WHAT THE EXERCISE ASKS: Recast the lines of the listing below, from the line containing "Viewport: 1891px width, 865px height." through the end of the listing, as a JSON list of strings with one string per line, omitting blank lines.

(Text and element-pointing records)
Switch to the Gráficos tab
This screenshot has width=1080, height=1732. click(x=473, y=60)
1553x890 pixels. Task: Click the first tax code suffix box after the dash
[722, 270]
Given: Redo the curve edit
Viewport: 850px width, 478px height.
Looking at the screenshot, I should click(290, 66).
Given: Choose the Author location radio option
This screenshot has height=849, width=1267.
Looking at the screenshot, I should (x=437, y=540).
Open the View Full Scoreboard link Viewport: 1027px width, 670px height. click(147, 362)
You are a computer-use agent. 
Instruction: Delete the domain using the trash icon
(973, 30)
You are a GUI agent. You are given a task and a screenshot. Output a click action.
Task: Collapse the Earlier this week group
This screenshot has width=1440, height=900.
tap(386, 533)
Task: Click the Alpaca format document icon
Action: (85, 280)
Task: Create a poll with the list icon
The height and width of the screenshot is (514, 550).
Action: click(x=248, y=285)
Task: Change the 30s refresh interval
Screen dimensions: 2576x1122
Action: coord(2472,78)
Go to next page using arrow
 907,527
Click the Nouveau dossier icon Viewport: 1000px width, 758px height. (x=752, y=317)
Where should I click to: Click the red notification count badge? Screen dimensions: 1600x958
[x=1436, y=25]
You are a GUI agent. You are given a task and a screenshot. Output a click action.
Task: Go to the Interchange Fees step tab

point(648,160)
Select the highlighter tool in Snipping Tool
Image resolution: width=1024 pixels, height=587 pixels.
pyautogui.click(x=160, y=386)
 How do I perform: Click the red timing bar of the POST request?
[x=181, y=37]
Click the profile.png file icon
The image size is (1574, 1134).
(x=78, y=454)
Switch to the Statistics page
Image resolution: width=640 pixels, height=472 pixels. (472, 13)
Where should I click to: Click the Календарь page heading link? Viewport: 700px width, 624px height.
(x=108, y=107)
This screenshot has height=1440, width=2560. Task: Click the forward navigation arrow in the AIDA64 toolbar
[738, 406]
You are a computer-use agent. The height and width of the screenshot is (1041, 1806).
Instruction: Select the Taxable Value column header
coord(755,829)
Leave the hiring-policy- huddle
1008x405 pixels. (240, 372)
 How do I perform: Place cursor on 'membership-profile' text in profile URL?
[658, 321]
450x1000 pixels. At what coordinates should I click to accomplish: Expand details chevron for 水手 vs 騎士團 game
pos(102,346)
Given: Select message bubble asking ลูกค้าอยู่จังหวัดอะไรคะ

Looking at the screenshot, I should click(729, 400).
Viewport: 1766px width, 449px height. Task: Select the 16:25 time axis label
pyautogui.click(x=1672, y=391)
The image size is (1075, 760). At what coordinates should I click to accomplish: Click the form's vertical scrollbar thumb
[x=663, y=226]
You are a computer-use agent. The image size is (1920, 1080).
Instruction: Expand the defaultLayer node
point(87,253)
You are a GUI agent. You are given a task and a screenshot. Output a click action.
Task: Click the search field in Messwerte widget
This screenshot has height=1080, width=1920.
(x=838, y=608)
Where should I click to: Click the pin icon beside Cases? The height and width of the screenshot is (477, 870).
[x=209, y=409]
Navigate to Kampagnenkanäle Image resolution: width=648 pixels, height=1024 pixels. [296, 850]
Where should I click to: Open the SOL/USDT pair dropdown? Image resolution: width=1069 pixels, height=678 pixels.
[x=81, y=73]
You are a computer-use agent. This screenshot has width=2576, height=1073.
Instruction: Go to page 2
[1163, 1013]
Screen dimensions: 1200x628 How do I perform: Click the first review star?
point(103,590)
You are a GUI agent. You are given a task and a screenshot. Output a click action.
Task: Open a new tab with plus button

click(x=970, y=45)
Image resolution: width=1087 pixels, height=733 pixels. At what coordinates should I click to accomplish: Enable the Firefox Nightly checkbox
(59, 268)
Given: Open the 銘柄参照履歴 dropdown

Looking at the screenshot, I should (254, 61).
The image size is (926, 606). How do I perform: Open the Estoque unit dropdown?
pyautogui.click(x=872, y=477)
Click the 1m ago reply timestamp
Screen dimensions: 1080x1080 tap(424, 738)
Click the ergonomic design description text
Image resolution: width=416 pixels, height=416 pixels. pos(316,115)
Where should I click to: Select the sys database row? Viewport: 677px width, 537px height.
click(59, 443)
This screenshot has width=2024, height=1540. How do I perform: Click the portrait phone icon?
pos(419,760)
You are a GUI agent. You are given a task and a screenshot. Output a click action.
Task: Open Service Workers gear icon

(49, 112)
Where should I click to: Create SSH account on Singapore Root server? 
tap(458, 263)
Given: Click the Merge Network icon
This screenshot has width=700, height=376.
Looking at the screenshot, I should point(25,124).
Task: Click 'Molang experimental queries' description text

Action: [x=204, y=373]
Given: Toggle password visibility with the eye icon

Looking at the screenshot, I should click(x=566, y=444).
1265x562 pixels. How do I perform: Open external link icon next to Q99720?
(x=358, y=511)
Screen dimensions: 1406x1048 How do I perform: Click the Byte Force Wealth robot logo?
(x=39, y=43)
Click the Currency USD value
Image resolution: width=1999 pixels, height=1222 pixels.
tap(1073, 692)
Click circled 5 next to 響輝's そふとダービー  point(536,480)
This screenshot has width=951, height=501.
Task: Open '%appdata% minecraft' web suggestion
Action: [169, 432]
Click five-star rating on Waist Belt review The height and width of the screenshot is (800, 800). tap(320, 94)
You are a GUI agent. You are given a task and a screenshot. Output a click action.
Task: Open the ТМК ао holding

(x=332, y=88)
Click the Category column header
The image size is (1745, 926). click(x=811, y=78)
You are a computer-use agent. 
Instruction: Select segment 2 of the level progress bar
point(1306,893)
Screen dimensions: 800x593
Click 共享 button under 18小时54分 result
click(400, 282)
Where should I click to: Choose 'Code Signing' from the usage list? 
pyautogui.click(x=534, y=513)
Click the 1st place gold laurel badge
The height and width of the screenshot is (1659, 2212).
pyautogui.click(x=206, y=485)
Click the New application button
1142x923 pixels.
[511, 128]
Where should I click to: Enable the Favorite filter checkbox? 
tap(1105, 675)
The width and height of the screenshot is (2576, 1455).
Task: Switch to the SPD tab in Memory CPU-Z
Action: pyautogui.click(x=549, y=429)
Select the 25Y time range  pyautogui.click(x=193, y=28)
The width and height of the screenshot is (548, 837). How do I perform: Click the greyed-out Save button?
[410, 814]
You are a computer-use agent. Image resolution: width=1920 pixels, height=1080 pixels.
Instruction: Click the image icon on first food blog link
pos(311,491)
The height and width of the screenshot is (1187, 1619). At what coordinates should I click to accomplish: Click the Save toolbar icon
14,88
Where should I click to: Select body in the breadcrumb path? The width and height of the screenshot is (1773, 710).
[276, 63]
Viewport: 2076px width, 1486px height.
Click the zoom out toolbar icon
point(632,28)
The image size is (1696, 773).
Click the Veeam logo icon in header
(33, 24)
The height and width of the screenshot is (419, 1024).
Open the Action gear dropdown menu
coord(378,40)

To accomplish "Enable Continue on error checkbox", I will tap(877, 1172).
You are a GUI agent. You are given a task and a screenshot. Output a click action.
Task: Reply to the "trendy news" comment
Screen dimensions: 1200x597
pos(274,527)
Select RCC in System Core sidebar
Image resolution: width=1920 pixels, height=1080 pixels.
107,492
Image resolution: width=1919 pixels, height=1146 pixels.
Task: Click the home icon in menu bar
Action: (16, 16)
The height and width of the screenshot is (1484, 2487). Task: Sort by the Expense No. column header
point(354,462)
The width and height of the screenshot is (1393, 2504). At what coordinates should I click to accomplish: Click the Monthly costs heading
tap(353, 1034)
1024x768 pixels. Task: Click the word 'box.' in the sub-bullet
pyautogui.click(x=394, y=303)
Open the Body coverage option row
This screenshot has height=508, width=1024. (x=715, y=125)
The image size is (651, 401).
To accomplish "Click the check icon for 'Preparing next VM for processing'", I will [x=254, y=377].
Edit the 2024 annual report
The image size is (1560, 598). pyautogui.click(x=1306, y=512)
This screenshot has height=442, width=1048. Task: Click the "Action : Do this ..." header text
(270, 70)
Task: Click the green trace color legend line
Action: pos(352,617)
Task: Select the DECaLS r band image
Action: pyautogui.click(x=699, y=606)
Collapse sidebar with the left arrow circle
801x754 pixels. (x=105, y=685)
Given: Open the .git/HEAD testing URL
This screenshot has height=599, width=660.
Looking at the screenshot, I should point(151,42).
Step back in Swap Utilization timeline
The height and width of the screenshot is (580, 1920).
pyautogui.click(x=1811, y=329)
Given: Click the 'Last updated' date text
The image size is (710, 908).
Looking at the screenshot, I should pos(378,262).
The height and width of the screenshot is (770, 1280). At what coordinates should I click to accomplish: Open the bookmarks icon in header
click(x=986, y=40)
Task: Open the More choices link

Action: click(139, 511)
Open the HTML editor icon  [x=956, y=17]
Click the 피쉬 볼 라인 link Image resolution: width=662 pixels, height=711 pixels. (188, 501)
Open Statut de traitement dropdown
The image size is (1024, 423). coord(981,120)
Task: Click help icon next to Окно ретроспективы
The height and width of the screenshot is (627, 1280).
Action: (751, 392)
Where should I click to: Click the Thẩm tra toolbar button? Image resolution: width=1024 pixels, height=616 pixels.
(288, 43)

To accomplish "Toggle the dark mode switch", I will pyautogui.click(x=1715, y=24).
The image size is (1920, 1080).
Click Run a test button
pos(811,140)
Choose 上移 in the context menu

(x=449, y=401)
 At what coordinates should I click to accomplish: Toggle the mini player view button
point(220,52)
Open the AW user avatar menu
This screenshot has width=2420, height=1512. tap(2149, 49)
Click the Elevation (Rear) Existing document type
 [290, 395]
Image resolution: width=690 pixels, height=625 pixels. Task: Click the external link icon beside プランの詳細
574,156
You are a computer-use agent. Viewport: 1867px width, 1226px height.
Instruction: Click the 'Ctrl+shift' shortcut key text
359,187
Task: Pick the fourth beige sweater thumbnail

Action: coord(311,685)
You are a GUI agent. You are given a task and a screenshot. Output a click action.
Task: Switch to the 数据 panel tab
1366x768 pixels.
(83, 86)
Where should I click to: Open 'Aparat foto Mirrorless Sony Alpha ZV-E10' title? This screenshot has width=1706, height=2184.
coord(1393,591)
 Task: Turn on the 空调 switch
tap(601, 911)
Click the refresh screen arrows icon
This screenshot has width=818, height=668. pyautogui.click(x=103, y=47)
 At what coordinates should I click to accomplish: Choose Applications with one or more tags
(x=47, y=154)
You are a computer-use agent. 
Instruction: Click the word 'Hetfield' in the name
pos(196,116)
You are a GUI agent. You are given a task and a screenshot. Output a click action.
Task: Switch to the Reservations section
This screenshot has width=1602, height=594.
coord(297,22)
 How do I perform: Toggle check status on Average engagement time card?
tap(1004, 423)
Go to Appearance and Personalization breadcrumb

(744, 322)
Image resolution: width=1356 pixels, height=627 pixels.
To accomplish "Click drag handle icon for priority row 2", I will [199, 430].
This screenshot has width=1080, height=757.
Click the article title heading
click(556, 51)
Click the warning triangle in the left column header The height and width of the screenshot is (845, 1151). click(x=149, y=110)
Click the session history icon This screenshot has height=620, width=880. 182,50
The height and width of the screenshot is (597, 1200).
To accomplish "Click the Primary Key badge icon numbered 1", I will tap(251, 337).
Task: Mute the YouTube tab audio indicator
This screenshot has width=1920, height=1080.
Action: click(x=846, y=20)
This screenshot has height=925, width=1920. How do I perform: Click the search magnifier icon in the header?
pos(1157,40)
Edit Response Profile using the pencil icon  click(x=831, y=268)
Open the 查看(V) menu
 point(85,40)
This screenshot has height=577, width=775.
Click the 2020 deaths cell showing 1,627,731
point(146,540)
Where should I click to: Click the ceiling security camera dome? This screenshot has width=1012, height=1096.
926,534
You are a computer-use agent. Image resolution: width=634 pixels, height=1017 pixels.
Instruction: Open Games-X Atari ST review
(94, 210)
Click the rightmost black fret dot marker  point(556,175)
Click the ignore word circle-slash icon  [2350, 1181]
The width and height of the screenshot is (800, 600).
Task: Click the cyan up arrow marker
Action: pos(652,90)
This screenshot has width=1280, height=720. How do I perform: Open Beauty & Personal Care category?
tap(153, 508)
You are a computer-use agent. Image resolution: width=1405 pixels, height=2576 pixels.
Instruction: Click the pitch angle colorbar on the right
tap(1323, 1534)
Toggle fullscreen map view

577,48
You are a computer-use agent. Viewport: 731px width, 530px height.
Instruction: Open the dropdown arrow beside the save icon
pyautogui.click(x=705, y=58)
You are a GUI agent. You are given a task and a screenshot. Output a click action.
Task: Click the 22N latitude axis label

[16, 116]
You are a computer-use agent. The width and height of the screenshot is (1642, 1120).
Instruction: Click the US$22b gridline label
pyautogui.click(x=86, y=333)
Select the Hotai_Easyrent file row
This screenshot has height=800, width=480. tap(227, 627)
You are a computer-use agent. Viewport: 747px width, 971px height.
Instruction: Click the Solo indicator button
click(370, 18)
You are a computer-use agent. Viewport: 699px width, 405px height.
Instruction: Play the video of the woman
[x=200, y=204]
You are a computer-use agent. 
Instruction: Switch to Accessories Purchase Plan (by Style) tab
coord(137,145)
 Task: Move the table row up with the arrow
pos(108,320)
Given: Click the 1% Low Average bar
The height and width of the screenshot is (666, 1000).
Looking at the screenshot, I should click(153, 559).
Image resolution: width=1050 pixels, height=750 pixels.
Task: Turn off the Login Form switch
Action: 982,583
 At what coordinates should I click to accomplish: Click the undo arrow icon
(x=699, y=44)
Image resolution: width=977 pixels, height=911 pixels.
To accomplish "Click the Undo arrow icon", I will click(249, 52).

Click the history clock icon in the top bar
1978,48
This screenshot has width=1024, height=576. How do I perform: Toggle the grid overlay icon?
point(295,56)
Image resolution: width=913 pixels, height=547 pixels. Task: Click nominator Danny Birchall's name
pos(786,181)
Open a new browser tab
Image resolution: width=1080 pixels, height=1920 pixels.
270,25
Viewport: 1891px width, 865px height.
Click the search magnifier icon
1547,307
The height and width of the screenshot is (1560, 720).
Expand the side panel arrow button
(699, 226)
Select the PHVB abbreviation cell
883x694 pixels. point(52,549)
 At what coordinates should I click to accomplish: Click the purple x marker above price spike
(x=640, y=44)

RESPONSE FOR THIS EXERCISE:
[
  "Viewport: 1891px width, 865px height.",
  "Click the search magnifier icon",
  "1547,307",
  "The height and width of the screenshot is (1560, 720).",
  "Expand the side panel arrow button",
  "(699, 226)",
  "Select the PHVB abbreviation cell",
  "883x694 pixels. point(52,549)",
  " At what coordinates should I click to accomplish: Click the purple x marker above price spike",
  "(x=640, y=44)"
]